Listed entries Start Marker

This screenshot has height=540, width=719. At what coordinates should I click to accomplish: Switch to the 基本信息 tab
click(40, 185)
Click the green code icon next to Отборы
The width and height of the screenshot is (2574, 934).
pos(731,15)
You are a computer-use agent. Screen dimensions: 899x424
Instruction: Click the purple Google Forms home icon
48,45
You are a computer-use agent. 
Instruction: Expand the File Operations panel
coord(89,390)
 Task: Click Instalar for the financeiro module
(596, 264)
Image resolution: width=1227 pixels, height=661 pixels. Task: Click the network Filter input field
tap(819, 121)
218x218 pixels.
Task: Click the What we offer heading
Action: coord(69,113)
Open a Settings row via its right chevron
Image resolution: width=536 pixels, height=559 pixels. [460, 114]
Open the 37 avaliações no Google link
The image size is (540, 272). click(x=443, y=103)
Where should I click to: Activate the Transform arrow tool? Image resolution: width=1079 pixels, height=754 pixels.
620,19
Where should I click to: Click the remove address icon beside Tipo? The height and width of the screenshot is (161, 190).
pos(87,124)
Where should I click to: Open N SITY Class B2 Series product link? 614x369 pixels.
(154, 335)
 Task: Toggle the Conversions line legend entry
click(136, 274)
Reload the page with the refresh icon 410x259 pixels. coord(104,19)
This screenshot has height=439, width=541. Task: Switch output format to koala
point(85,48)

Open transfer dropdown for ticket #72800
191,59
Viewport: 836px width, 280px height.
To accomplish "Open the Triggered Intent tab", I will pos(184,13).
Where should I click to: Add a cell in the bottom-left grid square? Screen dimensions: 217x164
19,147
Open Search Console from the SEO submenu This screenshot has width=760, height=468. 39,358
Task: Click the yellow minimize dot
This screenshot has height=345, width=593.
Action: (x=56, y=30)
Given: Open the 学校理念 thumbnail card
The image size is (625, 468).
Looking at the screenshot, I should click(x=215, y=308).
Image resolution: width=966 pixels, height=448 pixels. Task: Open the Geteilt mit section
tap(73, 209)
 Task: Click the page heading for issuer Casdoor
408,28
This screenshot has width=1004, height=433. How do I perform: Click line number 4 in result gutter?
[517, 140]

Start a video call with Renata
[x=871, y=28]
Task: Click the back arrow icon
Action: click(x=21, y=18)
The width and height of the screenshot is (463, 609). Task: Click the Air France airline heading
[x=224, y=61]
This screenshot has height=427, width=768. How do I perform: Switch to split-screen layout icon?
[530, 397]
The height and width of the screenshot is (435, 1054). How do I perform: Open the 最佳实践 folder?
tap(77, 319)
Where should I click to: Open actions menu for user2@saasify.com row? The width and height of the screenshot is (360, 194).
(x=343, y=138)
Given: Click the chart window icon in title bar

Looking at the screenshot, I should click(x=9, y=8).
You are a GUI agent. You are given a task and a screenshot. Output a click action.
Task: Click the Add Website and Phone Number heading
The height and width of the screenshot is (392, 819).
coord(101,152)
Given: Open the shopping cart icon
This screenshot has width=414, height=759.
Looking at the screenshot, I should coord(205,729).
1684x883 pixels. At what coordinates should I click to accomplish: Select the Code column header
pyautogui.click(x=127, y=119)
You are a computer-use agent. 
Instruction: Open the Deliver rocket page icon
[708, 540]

Listed entries End Marker

What to work on >> Show me all lines in the records that contain "agent".

Exercise solution >>
You are a computer-use agent. Screen dimensions: 899x424
You are a computer-use agent. 
You are a GUI agent. You are given a task and a screenshot. Output a click action.
You are a computer-use agent. 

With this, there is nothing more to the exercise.